- [YOUR TASK]:
In the records below, swap "Event" for "Talk" and leave every other line unchanged. Omit the pictures from your answer.

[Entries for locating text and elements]
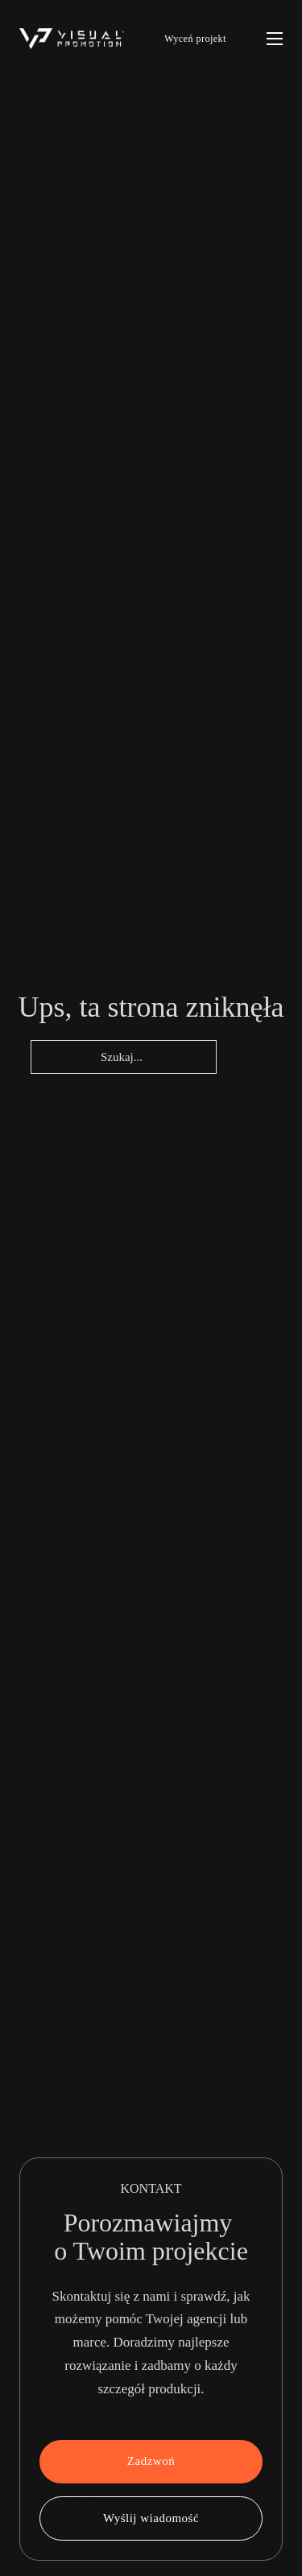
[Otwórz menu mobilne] (275, 38)
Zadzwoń (151, 2460)
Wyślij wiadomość (151, 2518)
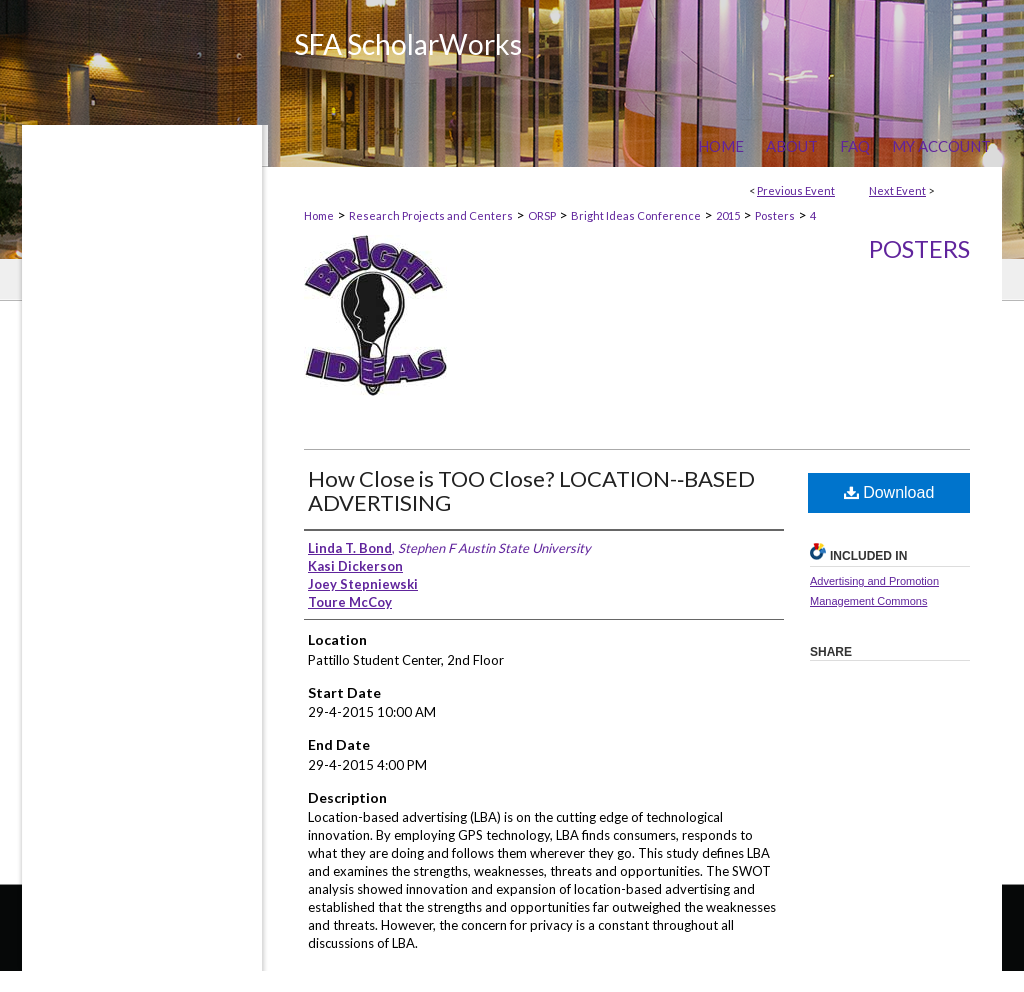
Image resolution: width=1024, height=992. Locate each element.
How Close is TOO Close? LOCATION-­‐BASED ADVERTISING (531, 490)
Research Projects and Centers (431, 215)
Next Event (897, 190)
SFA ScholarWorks (408, 44)
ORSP (542, 215)
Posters (775, 215)
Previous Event (796, 190)
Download (889, 492)
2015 (728, 215)
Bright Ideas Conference (636, 215)
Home (319, 215)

- [RESULT OF THE EXERCISE]:
[Otwórz menu mobilne] (275, 38)
Zadzwoń (151, 2460)
Wyślij wiadomość (151, 2518)
Image resolution: width=1024, height=992. Locate each element.
How Close is TOO Close? LOCATION-­‐BASED ADVERTISING (531, 490)
Research Projects and Centers (431, 215)
Next Talk (897, 190)
SFA ScholarWorks (408, 44)
ORSP (542, 215)
Posters (775, 215)
Previous Talk (796, 190)
Download (889, 492)
2015 (728, 215)
Bright Ideas Conference (636, 215)
Home (319, 215)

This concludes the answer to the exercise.